Из песка и пепла | страница 66



Камилло пропал почти три года назад. Три года – и ни единой весточки. Все, что им удалось разузнать, – Освенцим. Само по себе слово звучало безобидно, будто название детской болезни. Однако стоило шепнуть его среди людей более опытных, как в трех слогах проступал и лязг свинца, и перезвон похоронных колоколов. Конечно, это были только слухи, но слухов этих оказывалось достаточно, чтобы евреи снимались с насиженных мест и бежали в поисках нового укрытия только с тем, что было на них надето. Другие, напротив, старались еще глубже забуриться в свои дома, надеясь, что эта болезнь каким-то чудом их минует, не заметит, обойдет стороной. Чума и правда однажды пощадила Флоренцию. Но гораздо чаще она заходила прямо в ворота.

Самые благоразумные прятались. Камилло прятаться не стал. Он до последнего верил, что итальянское гражданство его защитит, но даже с итальянским гражданством его арестовали и отправили в Освенцим. Больше им ничего не было известно.

Анджело постучал молотком по красной лакированной двери. Пока он ждал ответа, его глаза на секунду метнулись вправо – туда, где обычно висела мезуза[1]. Анджело помнил день, когда Камилло ее снял. Шел 1938 год, и плечи его были широко расправлены, хотя по лицу струились слезы. Едва расовые законы вступили в силу, Камилло переписал дом на Сантино и Фабию. Когда же Анджело спросил, почему он плачет, тот ответил, что ему стыдно.

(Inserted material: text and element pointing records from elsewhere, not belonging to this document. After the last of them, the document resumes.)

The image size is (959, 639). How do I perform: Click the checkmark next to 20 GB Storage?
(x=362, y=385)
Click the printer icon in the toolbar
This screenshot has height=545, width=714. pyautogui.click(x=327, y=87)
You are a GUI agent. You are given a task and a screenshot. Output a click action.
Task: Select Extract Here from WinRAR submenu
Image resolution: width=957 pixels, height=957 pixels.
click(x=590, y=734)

– Я снял ее из страха. Более достойный человек сражался бы за свою веру. Но я не такой человек. К стыду своему, я не такой.

Дверь медленно открылась, и Фабия выглянула на послеполуденное солнце, щурясь от его лучей и прикрывая глаза ладонью.

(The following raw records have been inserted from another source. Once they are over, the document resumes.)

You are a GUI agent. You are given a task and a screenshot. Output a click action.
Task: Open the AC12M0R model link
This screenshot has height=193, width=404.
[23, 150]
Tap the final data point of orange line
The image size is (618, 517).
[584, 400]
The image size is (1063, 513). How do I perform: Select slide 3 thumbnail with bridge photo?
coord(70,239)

– Анджело! – ахнула она. Упавшая было ладонь снова взлетела к ее щеке, а затем так же стремительно – к его. Чтобы обхватить лицо внука, Фабии пришлось вытянуть обе руки. То ли она так уменьшилась с их последней встречи, то ли он так вытянулся.

– Анджело, милый мой мальчик! Сантино, ты только посмотри, кто пришел! – Бабушка оглянулась на просторную переднюю, и глаза Анджело тоже поспешно окунулись в ее сумрачную прохладу. Однако его мысли занимал не отдых после долгой дороги и даже не встреча с дедушкой. Он думал о Еве.

– Вымахал-то как! – заворковала Фабия, и Анджело снова перевел взгляд на ее сморщенное лицо. – Настоящим красавцем стал. Mamma mia! Вылитый отец.

Последующие слова предсказуемо утонули в слезах. Фабия не могла говорить о своем «Анджелино», его отце, без рыданий. Они не видели его уже целую вечность и, как подозревал Анджело, не увидят больше никогда. В этой ситуации он гораздо больше переживал за бабушку с дедушкой, чем за себя.